Probing the Efficiency of Electron-Proton Coupling in Relativistic Collisionless Shocks through the Radio Polarimetry of Gamma-Ray Burst Afterglows

TL;DR

This paper proposes a method to constrain the electron-proton coupling fraction in gamma-ray burst afterglows by analyzing Faraday rotation effects on radio polarization, which can inform shock physics and energy estimates.

Contribution

It introduces a novel approach using late-time radio polarimetry to measure the electron-proton coupling fraction in GRB shocks, addressing a key uncertainty in GRB energetics.

Findings

Faraday rotation can suppress linear polarization at late times.

ALMA observations can detect these effects for nearby GRBs.

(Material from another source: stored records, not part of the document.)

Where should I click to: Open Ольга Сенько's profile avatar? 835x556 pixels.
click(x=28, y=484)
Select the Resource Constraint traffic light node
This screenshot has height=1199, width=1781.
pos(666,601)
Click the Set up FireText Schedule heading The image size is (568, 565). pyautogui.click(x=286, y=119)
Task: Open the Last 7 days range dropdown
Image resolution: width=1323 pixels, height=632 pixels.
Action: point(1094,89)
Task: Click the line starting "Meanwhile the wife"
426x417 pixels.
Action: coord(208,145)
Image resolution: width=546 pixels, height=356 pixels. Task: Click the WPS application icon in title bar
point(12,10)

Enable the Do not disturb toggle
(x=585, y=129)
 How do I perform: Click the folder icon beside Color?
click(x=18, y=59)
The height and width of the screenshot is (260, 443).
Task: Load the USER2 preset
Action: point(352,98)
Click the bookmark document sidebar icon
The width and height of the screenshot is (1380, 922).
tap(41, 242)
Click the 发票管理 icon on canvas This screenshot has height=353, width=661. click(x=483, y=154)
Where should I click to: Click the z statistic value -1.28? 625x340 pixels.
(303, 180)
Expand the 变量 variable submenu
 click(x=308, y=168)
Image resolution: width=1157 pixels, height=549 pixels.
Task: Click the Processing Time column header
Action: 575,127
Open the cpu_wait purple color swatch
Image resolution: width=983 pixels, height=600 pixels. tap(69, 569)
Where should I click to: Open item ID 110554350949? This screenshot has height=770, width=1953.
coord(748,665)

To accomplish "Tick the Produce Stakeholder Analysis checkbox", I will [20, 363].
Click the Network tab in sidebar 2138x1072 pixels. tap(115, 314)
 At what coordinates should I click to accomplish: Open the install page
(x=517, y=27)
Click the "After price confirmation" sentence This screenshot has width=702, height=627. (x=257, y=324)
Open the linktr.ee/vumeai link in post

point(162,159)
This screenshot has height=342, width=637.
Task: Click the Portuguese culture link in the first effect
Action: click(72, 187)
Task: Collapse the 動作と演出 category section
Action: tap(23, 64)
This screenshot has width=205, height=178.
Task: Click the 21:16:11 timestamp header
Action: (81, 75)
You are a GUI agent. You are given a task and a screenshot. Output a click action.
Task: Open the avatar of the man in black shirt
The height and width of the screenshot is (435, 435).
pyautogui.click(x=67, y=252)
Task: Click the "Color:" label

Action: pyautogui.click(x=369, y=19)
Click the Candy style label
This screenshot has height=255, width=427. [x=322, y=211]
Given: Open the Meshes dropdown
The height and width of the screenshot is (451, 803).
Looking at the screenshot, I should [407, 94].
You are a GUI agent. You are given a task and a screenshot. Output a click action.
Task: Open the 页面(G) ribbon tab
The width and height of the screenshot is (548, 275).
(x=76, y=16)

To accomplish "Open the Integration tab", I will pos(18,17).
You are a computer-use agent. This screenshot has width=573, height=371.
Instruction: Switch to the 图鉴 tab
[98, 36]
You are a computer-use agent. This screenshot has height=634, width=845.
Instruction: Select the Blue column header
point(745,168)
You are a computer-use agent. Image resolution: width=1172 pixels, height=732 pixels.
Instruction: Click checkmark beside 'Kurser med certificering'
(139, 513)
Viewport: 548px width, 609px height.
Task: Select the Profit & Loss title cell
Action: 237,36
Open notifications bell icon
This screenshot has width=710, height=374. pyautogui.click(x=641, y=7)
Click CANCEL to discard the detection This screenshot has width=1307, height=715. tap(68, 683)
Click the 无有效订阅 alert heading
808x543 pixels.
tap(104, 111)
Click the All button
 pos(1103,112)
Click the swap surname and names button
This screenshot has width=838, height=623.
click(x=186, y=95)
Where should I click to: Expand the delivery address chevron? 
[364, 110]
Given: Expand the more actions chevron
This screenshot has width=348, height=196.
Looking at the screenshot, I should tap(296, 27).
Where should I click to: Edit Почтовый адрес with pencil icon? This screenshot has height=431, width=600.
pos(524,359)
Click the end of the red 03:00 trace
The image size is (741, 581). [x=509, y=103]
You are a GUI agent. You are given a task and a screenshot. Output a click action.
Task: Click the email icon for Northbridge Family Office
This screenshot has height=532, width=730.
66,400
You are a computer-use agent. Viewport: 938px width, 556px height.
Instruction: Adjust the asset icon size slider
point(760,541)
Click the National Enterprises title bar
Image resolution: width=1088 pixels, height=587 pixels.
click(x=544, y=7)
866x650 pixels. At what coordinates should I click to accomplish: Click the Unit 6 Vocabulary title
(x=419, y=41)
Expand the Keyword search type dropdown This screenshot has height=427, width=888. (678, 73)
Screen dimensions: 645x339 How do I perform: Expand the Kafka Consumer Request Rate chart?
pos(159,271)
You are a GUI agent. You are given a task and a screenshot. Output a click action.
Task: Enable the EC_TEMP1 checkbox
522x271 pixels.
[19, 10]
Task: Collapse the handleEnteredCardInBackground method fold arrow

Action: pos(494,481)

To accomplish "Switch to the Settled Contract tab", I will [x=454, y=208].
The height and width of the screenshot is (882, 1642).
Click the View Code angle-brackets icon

Constraints on the electron-proton coupling fraction are feasible with current technology.

Abstract

The late-time optical/radio afterglows of $\gamma$-ray bursts (GRBs) are believed to be synchrotron emission of electrons accelerated in relativistic collisionless shocks propagating in the ambient medium of the sources. However, the fraction $f$ of electrons that are coupled to protons and accelerated remains unclear and a large number of thermal electrons that are not coupled to protons may be left behind. If $f<1$, the true explosion energies of GRBs are $f^{-1}$ times larger than those commonly estimated with $f=1$. Thus the value of $f$ gives an important constraint on the nature of the central engine of GRBs and the physics of collisionless shocks. Although early-time radio observations can probe the thermal electrons, they are difficult at present. We show that the Faraday rotation effects of the thermal electrons may suppress the linear polarization of the afterglow at frequencies higher than the absorption frequency in the late time, if the magnetic field is ordered at least in parts, and that $f$ can be constrained through the observation of the effects. We find that those effects may be detected with late-time, > 1 day, polarimetry with ALMA for a burst occurring within 1 Gpc (i.e., z ~ 0.2), if $f \sim 10^{-1}$.